Roma

Casapound, occupazione del palazzo in via Napoleone III: 10 condanne a 2 anni

La replica di Casapound: “Condanne a 2 anni spropositate, politiche e faziose, non arretriamo di un metro”

Il Tribunale ha posto la parola fine sulla questione dell'occupazione da parte di Casapound del palazzo in via Napoleone III 8: il giudice monocratico ha condannato dieci persone a 2 anni e 2 mesi per occupazione abusiva aggravata.

Tra i condannati ci sono anche Gianluca Iannone, Simone Di Stefano (il quale non fa più parte del movimento) e il fratello Davide Di Stefano. Oltre alla pena detentiva, la condanna prevede anche una provvisionale immediatamente esecutiva di 20mila euro, oltre al risarcimento in sede civile per l'Agenzia del Demanio che è proprietaria del palazzo. Infine il giudice ha ordinato il dissequestro del palazzo e la sua restituzione.

Queste le parole del pm Eugenio Albamonte nella requisitoria pronunciata ad aprile, con cui erano state sollecitate condanne a due anni: “L'occupazione va avanti dal 2003 - aveva detto - non ha le caratteristiche delle finalità abitative e ha causato fino al 2019 un danno significativo all'erario, stimato dalla Corte dei conti in oltre 4,5 milioni di euro. Oggetto anche di un provvedimento di sequestro preventivo non eseguito per ragioni di ordine pubblico”.

Casapound: “Condanna faziosa: non arretriamo”

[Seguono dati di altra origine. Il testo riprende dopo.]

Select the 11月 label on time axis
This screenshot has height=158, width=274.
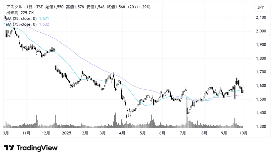click(26, 133)
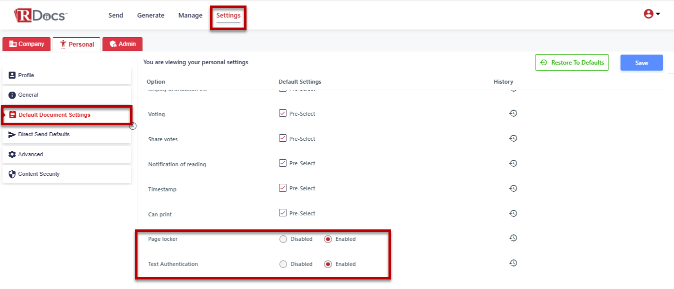674x289 pixels.
Task: Click Restore To Defaults button
Action: pos(572,63)
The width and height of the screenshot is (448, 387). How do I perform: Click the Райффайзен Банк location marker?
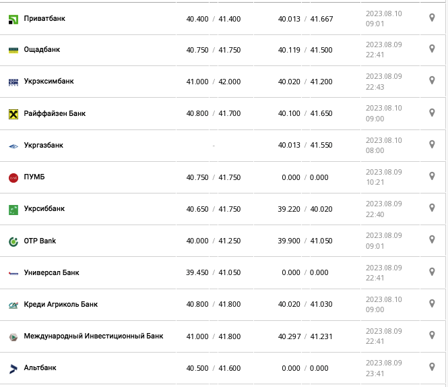pyautogui.click(x=433, y=113)
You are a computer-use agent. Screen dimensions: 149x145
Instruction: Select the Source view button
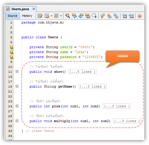pyautogui.click(x=12, y=16)
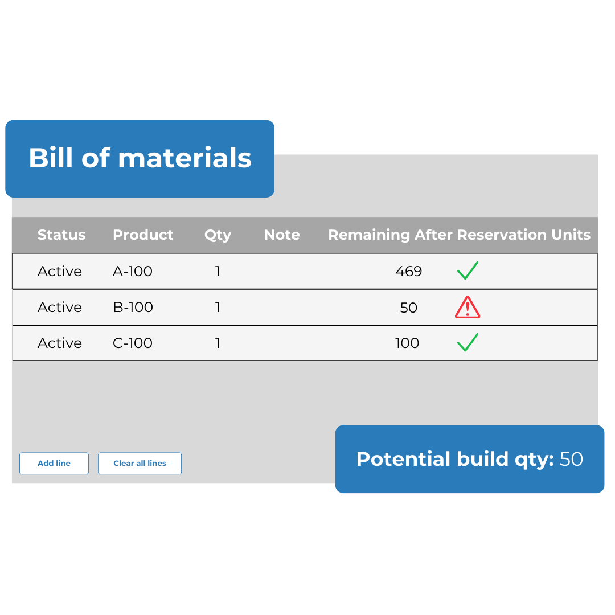This screenshot has width=615, height=615.
Task: Sort by the Status column header
Action: click(62, 235)
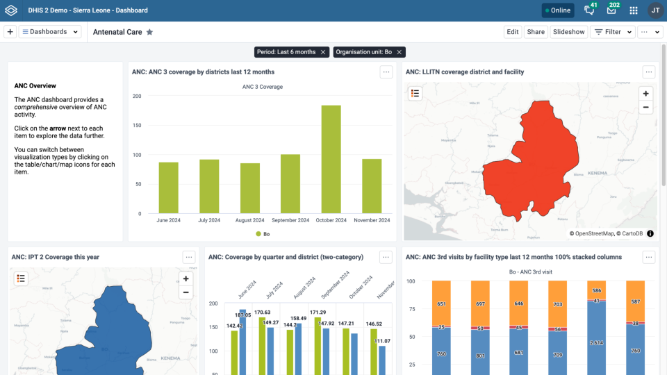
Task: Open interpretations chat icon with 41 badge
Action: point(590,10)
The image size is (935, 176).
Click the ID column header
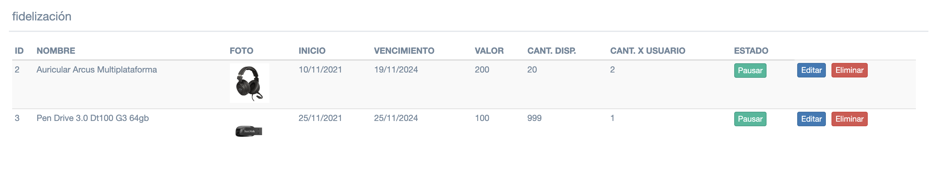(x=19, y=51)

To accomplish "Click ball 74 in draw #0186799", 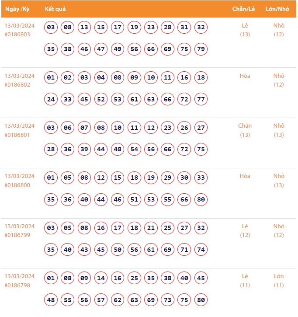I will 201,250.
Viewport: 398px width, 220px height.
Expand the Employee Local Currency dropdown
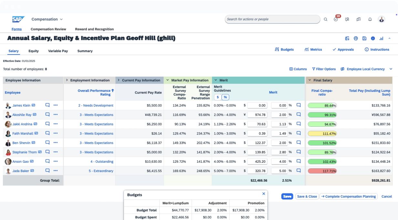(391, 69)
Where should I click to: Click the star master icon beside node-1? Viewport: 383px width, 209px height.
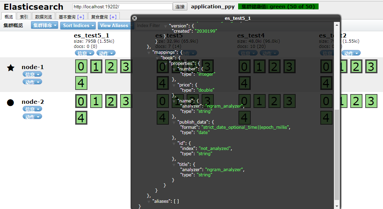tap(11, 68)
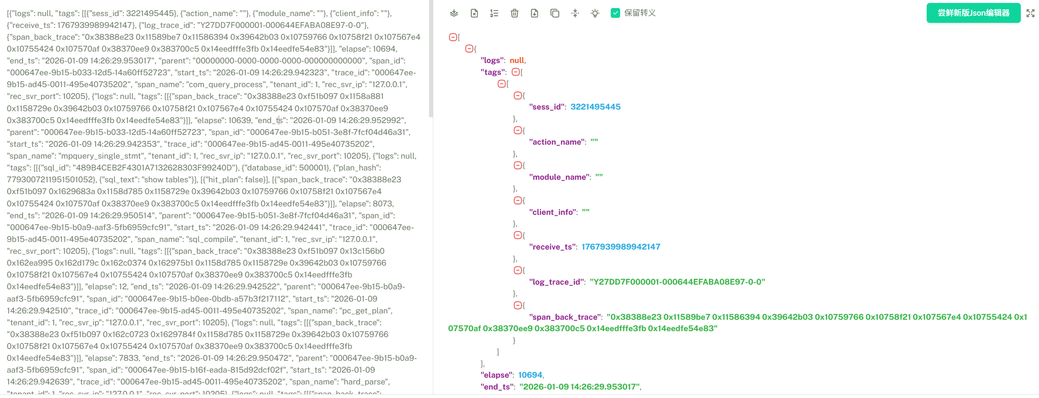
Task: Collapse the "log_trace_id" object node
Action: click(518, 270)
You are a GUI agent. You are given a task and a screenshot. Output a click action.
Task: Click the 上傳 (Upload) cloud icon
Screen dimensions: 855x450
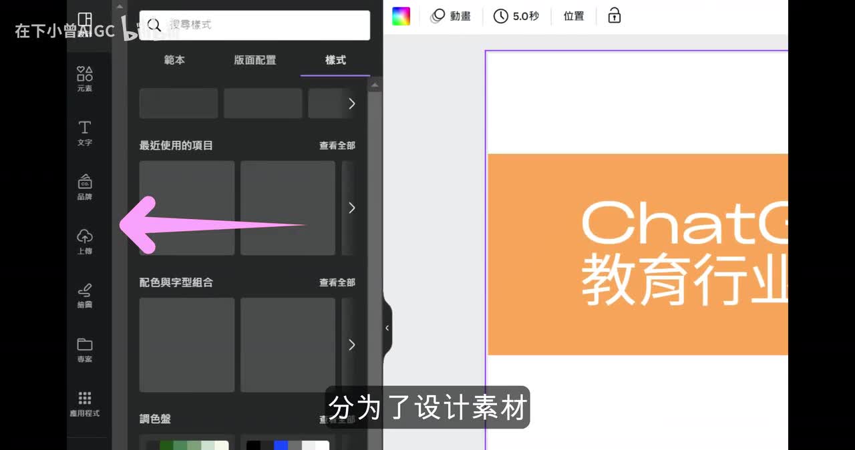(85, 236)
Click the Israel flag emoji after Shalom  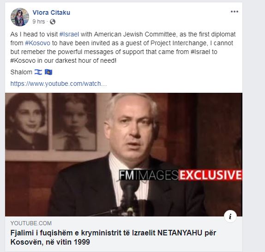pyautogui.click(x=38, y=72)
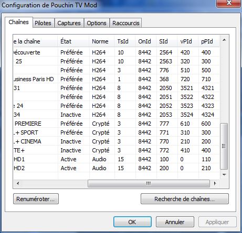Image resolution: width=242 pixels, height=233 pixels.
Task: Click the vertical scrollbar up arrow
Action: tap(224, 40)
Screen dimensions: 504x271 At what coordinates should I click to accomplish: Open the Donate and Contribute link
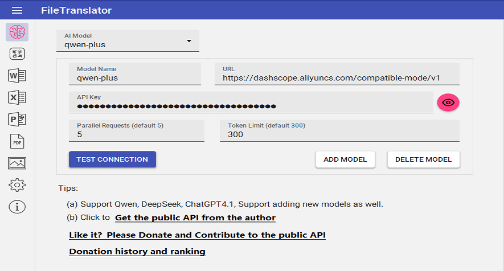(x=197, y=235)
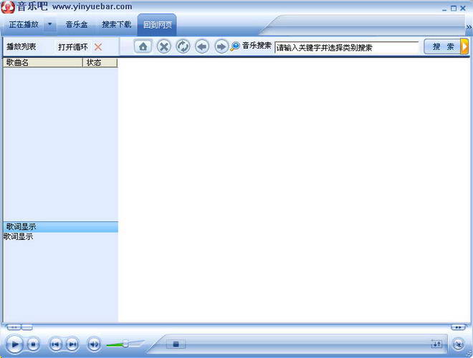The height and width of the screenshot is (358, 473).
Task: Switch to the 音乐盒 tab
Action: (x=77, y=24)
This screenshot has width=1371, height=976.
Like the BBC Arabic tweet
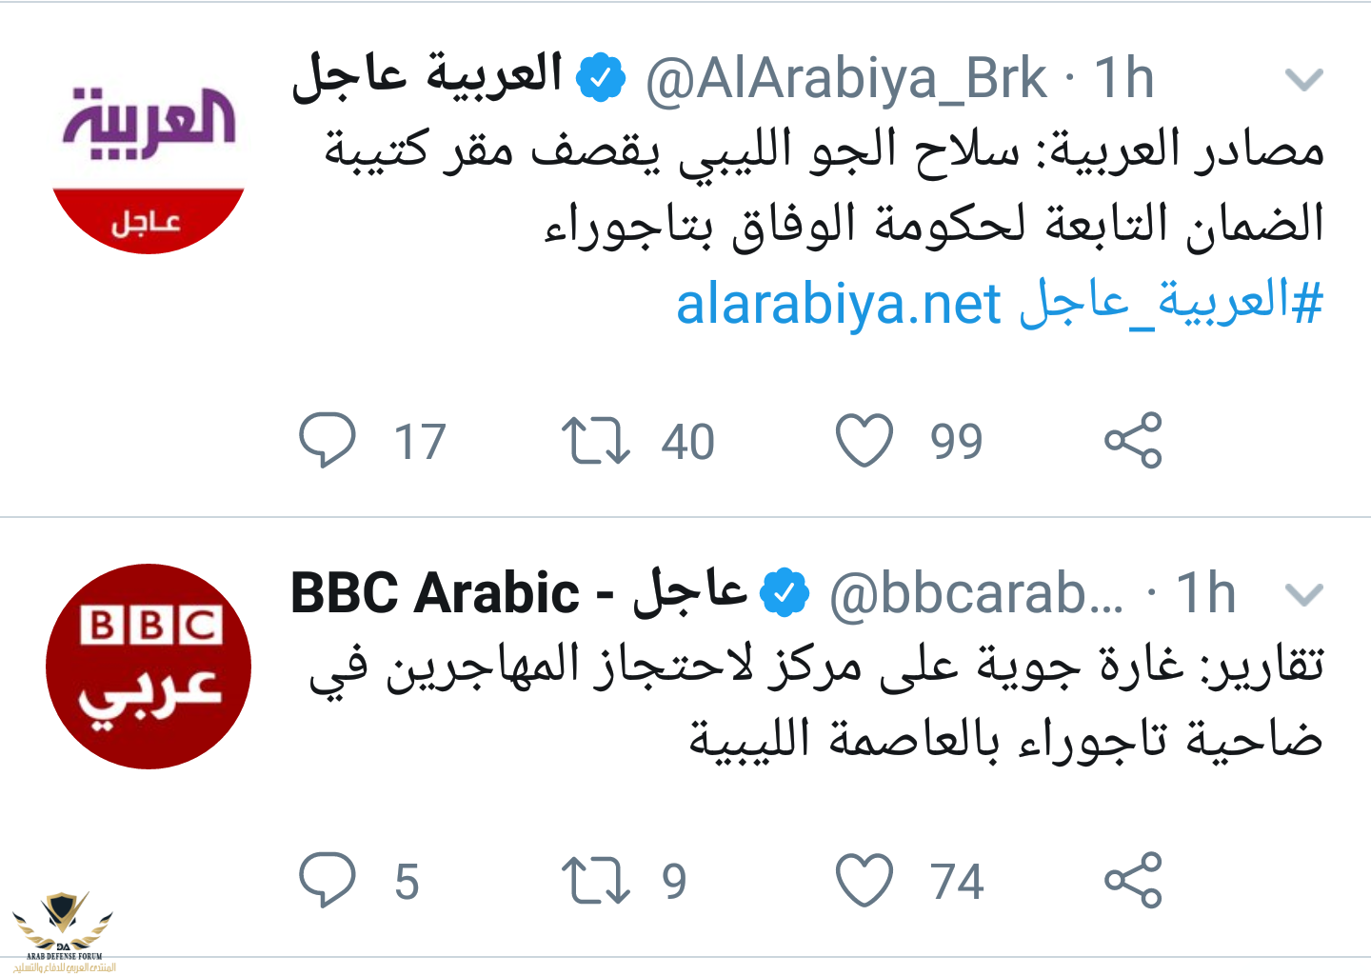coord(864,880)
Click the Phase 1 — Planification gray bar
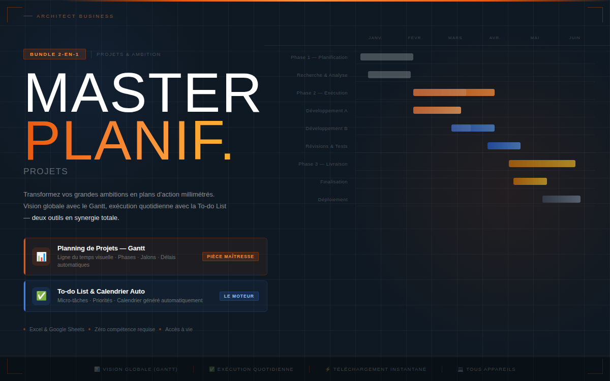The height and width of the screenshot is (381, 610). point(387,57)
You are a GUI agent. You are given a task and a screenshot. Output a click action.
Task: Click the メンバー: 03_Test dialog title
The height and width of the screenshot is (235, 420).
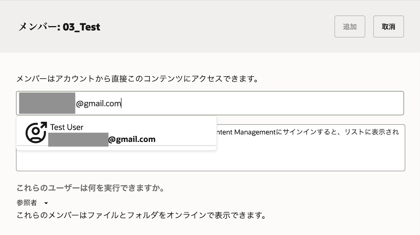pos(59,27)
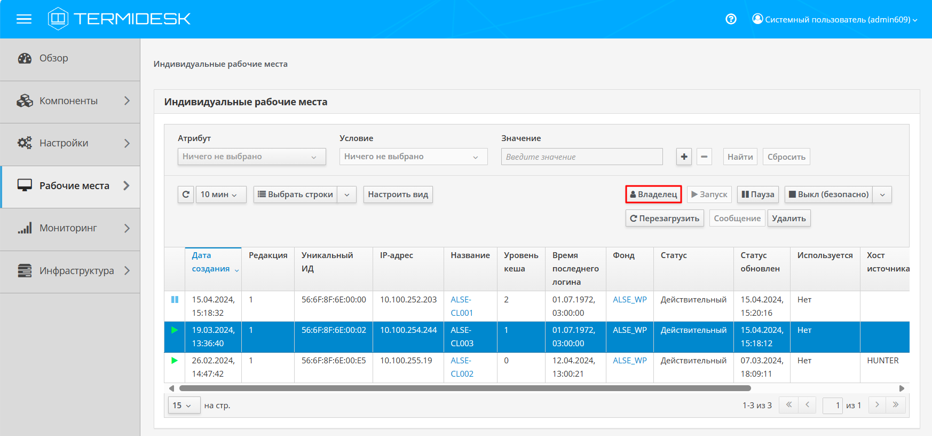Open Обзор in the sidebar

[54, 58]
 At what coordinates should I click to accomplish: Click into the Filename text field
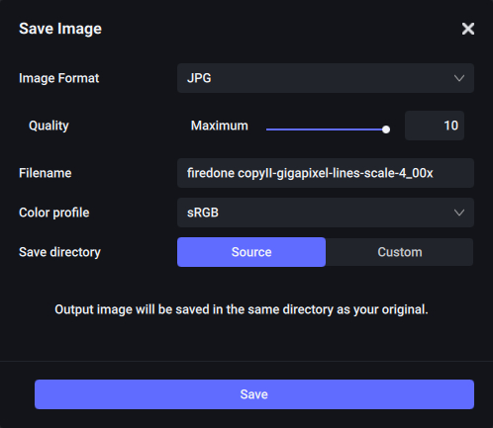click(326, 173)
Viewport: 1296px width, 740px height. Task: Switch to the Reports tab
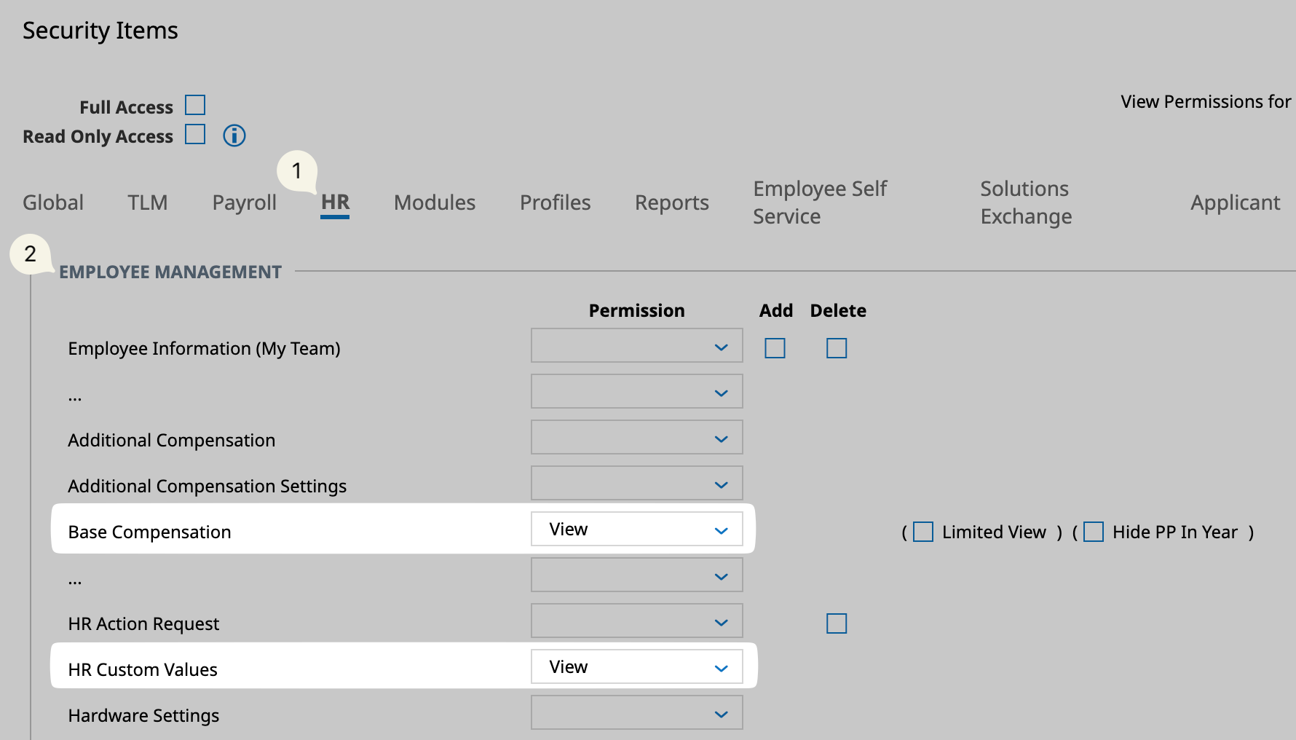point(671,202)
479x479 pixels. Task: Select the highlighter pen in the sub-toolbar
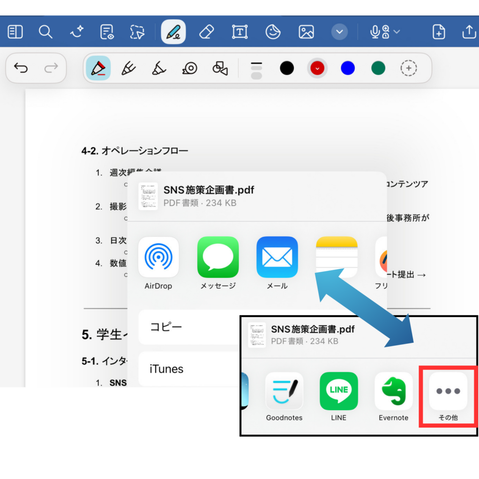159,68
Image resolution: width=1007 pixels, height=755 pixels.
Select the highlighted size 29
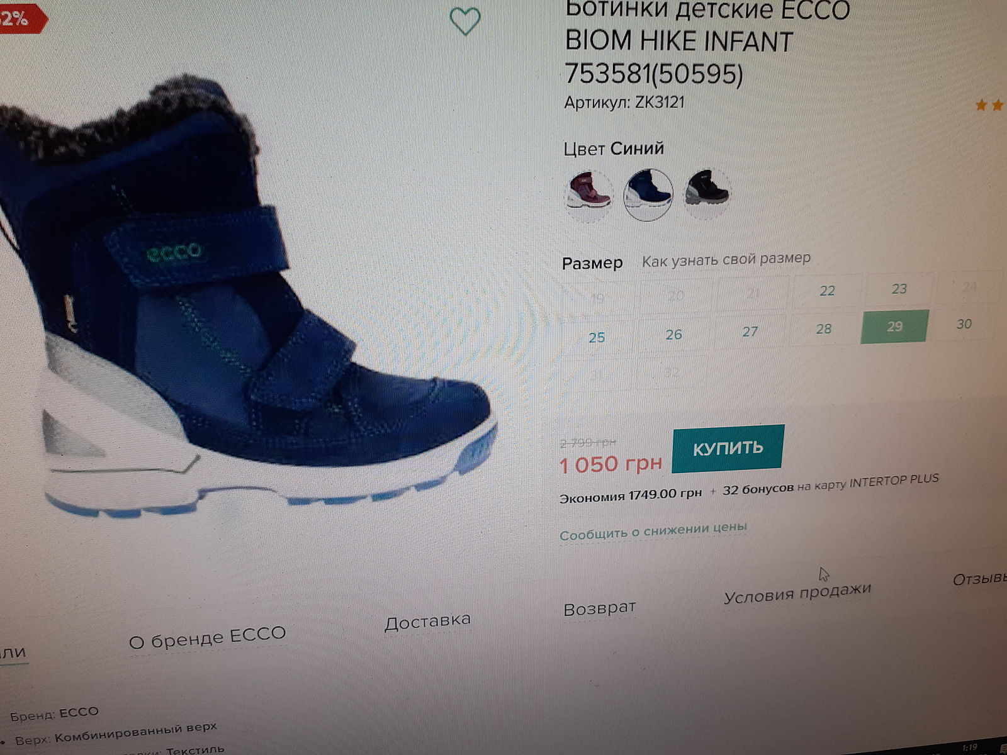(x=894, y=327)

Non si è fatta attendere la replica del movimento: “Le condanne spropositate a due anni e due mesi per l’occupazione di via Napoleone III - si legge in un comunicato emesso da Casapound - confermano ancora una volta la faziosità di una certa magistratura. Mentre a Roma il Comune acquista e regala spazi ai centri sociali come nei casi del Porto Fluviale e dello Spin Time con milioni di euro, si vuole colpire l’unica occupazione non conforme della città dove famiglie italiane hanno trovato negli anni un luogo di confronto e aiuto. Senza CasaPound, il palazzo di via Napoleone III sarebbe l’ennesimo simbolo del degrado della Capitale, mentre ora è un punto di incontro culturale, sociale e politico in un quartiere lasciato a sé stesso dalla solita politica. Questa sentenza non ci trova in ogni caso impreparati: siamo pronti a difendere il palazzo e le famiglie in difficoltà che qui hanno trovato un porto sicuro e ricorreremo certamente in appello. È il primo caso in assoluto dove per un’occupazione, che tra l’altro risale a 20 anni fa, si arrivi a condanne superiori a due anni che coinvolgono anche le famiglie in emergenza abitativa che in CasaPound hanno trovato un tetto. Siamo di fronte a una sentenza che dimostra ancora una volta, se necessario, da che parte sta chi combatte da anni un sistema marcio e chi, centri sociali e estrema sinistra, gioca a fare il ribelle col benestare di politica e magistratura. Sia chiaro a tutti che non arretriamo di un metro”.